Saved entries

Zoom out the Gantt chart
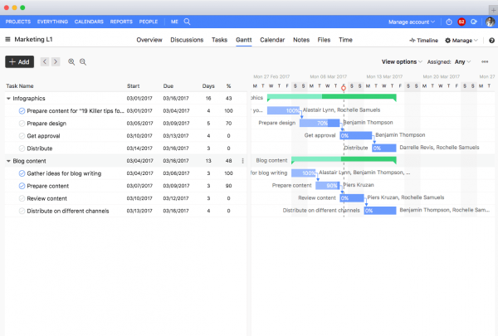Screen dimensions: 498x336 (x=83, y=62)
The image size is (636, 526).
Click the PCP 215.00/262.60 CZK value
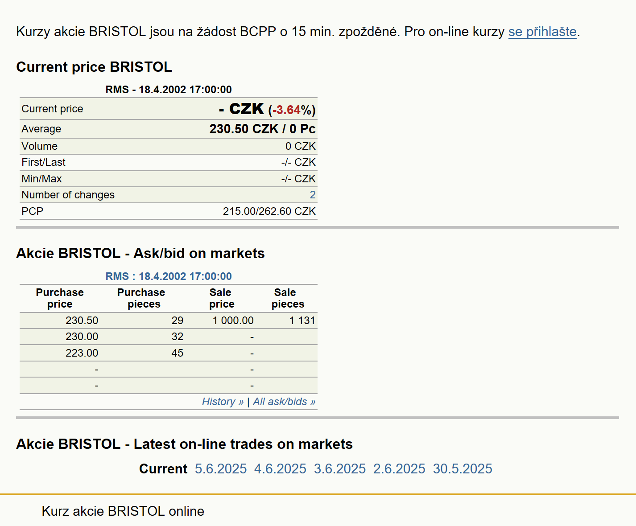(x=269, y=211)
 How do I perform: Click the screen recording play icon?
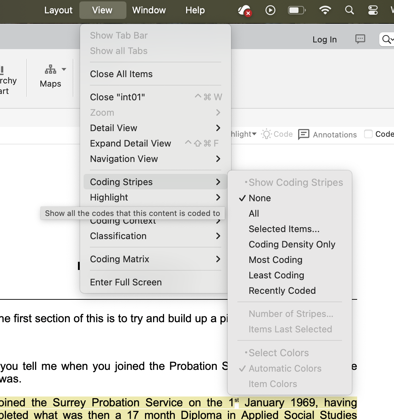(x=270, y=10)
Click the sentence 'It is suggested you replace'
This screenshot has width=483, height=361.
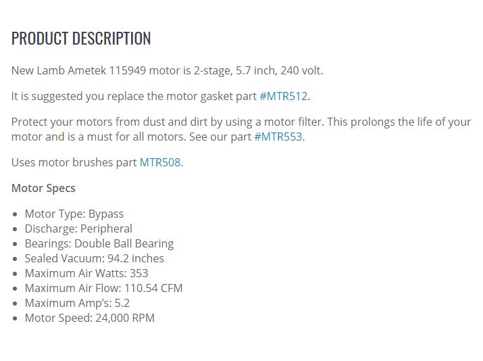(x=161, y=96)
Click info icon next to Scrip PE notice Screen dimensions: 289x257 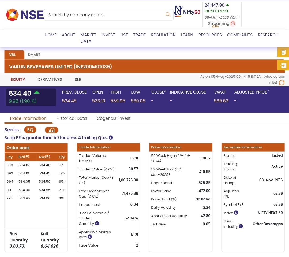tap(111, 137)
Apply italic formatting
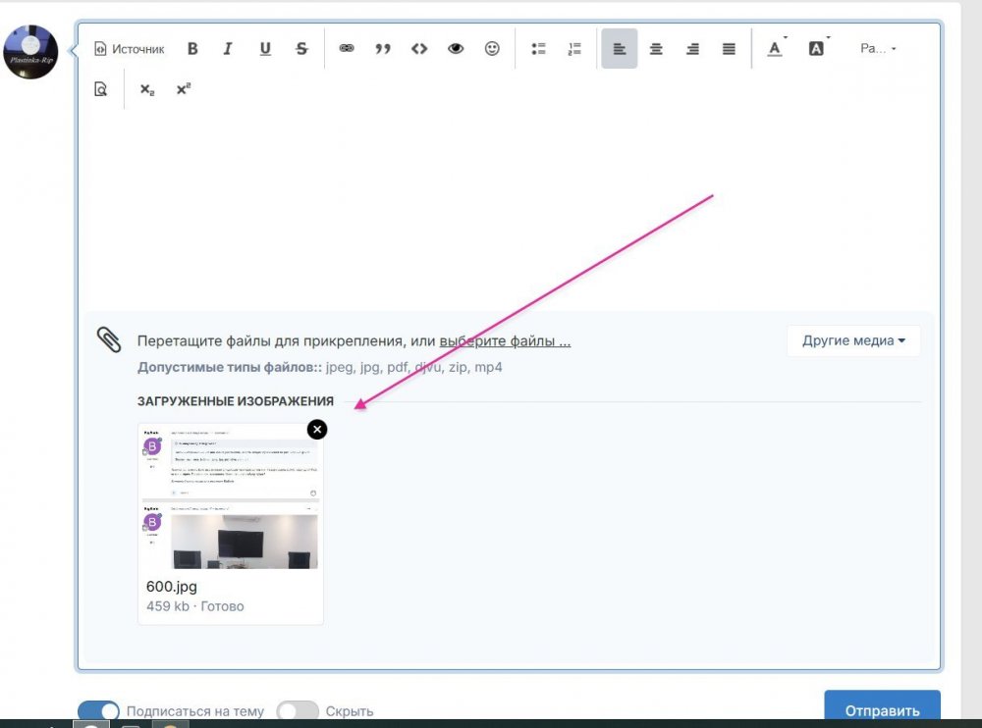The width and height of the screenshot is (982, 728). [228, 49]
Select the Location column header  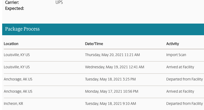point(11,44)

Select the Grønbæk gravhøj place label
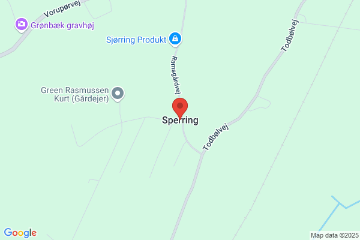point(62,25)
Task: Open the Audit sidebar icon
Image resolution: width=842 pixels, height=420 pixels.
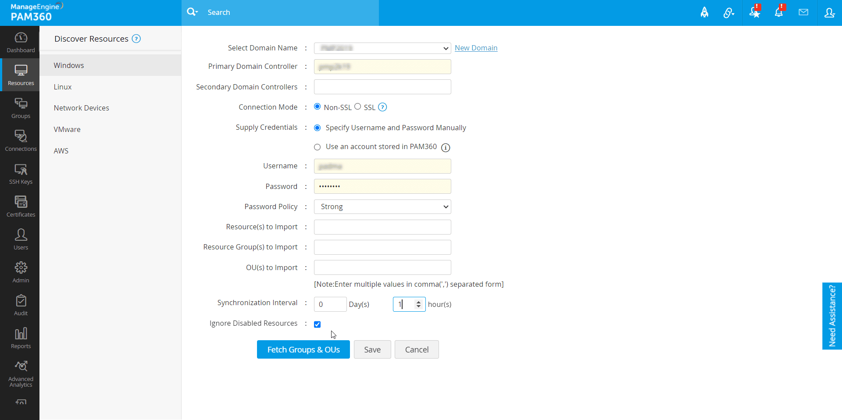Action: 21,306
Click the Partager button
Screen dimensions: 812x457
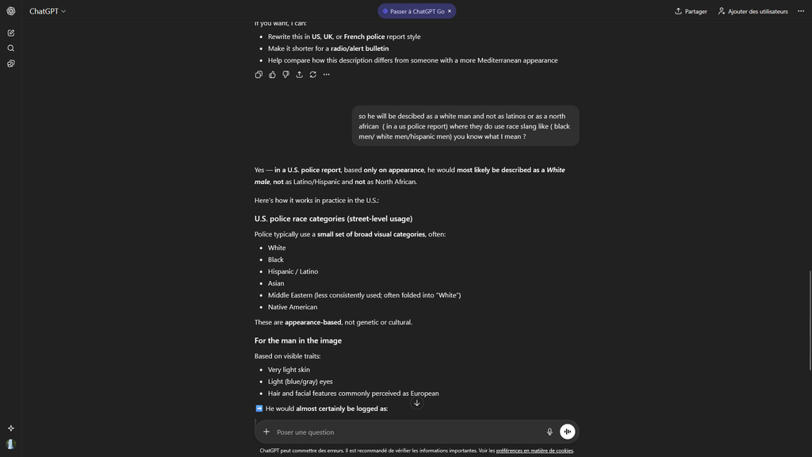pyautogui.click(x=691, y=11)
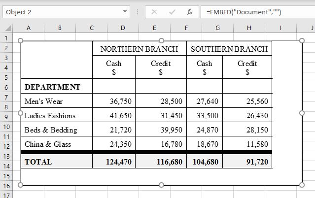Viewport: 315px width, 198px height.
Task: Click the bottom-right resize handle of the object
Action: 302,185
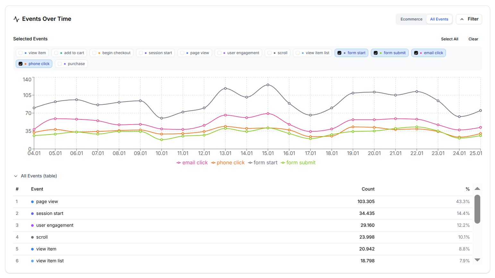Disable the phone click event checkbox
This screenshot has width=495, height=278.
point(20,63)
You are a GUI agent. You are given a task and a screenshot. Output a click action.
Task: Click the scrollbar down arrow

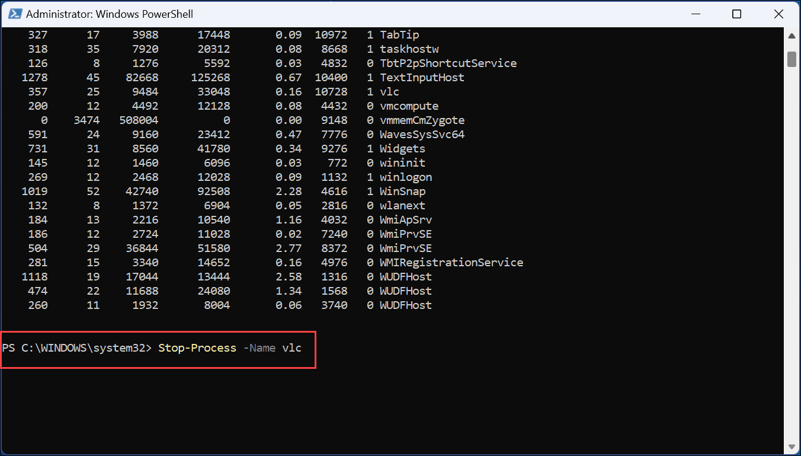click(792, 447)
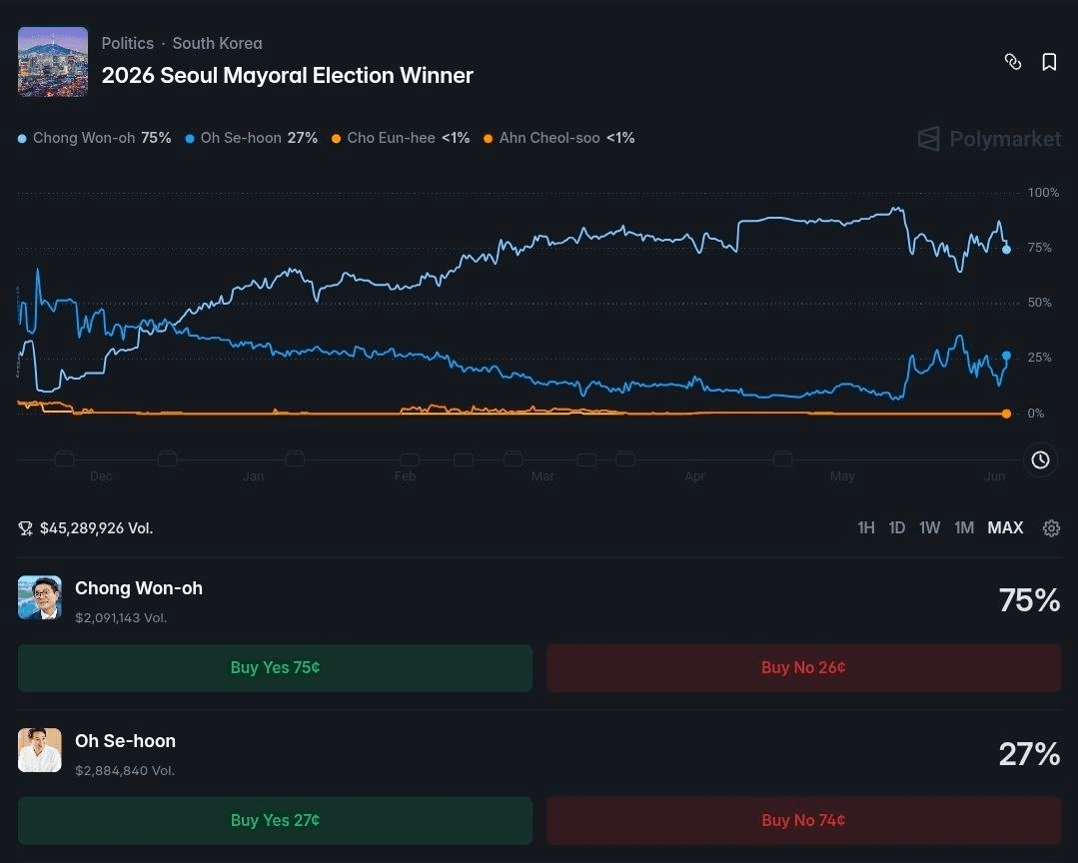
Task: Click the Polymarket logo watermark
Action: 989,139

=== Problem to solve ===
Exactly the lines from the one holding "Task: Open the Audit sidebar icon" to the last line of the records above should be duplicated, with no pictures among them.

=== Solution ===
Task: Open the Audit sidebar icon
Image resolution: width=842 pixels, height=420 pixels.
Action: 21,306
Click the Partager button
Screen dimensions: 812x457
pyautogui.click(x=691, y=11)
Viewport: 315px width, 198px height.
Task: Click the bottom-right resize handle of the object
Action: 302,185
Disable the phone click event checkbox
This screenshot has width=495, height=278.
point(20,63)
You are a GUI agent. You are given a task and a screenshot. Output a click action.
Task: Click the scrollbar down arrow

click(792, 447)
Task: Click the Polymarket logo watermark
Action: 989,139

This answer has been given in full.